- [Excerpted passage]:
══════════════════════════════
There has been a discussion on what the computational capacity of Pānini’s grammar is (cfr. Staal 1965, 1966, Hyman 2007, Penn and Kiparsky 2012, and Lowe 2021), but scholars agree that the formal system depicted by Pānini has impressively anticipated theoretical works that in the 20th century underpinned the concept of computation and, consequently, that of computing machines or computers.

## Dreams and Machines: From Leibniz to Turing

Pānini’s grammar has no equivalent in the ancient world. Yet, centuries later, philosophers and mathematicians seemed to explore the very same intellectual area, i.e., conceiving a mechanical procedure to solve specific problems. More than for language, these computing procedures were now more associated with thought in general (of which language constitutes a significant part): philosophers such as Thomas Hobbes (1588-1679) and Gottfried Wilhelm Leibniz (1646-1716) define reasoning as nothing but a calculus. Besides, Leibniz himself wished that once all mind’s rules are found out and clarified, the discussion between humans would be reduced to a form of calculus able to resolve any debate. To achieve this, the following elements were required: a universal language composed of symbols and syntactic rules, rules to compute reasonings, and an encyclopedic knowledge of the world (Davis 2000). But what is a universal language and how does it differ from natural languages?

Natural languages like Italian, English, Swahili, Japanese, etc. are rather numerous and differ too much from each other (in their sounds, grammar, and vocabulary) to be included in a language potentially computable and understandable by anyone. Other than this, they present all kinds of ambiguity at different levels: words and structure may have different meanings although they are the same on the surface. Consider metaphorical uses: *London has fallen*. What does this sentence mean? The meaning is not that the city precipitated as an apple from a tree, but, for example, that after a long battle, it has been conquered by the enemy. Well, a universal language for reasoning should avoid such ambiguities, so that each symbol, or string of symbols, has a unique and clear meaning. Mathematics offers this kind of language. This is the reason why the development of logic formalism began to exploit mathematical symbolism. The idea that natural languages are unsuitable for logical formalization started to be reconsidered in the 20th century. The next most significant contribution to a mechanical approach to thinking, as indicated by Hobbes and Leibniz, was from mathematician and logician George Boole (1815-1864), who in his *The Mathematical Analysis of Logic *(1847) and *An Investigation of the Laws of Thought* (1854), formalized the logic rules for reasoning in algebraic symbols, bringing the dream of Leibniz closer to fruition.
══════════════════════════════
- [Supplied data]:
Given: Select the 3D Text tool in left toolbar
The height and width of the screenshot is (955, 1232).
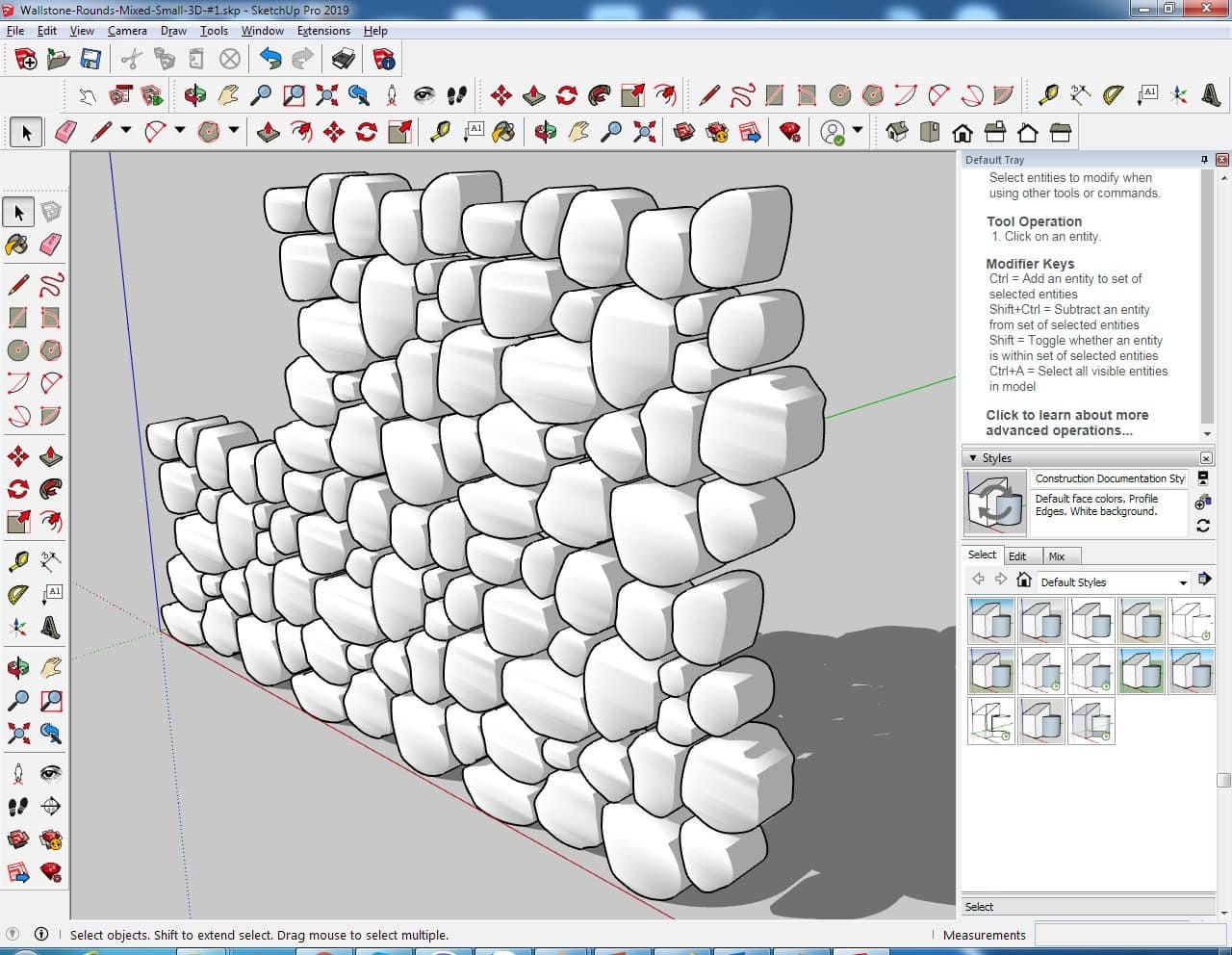Looking at the screenshot, I should pyautogui.click(x=51, y=628).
══════════════════════════════
- [Aim of the exercise]:
Copy the excerpt from "There has been" through "machines or computers.", but replace "scholars" with "researchers".

- [Result of the task]:
There has been a discussion on what the computational capacity of Pānini’s grammar is (cfr. Staal 1965, 1966, Hyman 2007, Penn and Kiparsky 2012, and Lowe 2021), but researchers agree that the formal system depicted by Pānini has impressively anticipated theoretical works that in the 20th century underpinned the concept of computation and, consequently, that of computing machines or computers.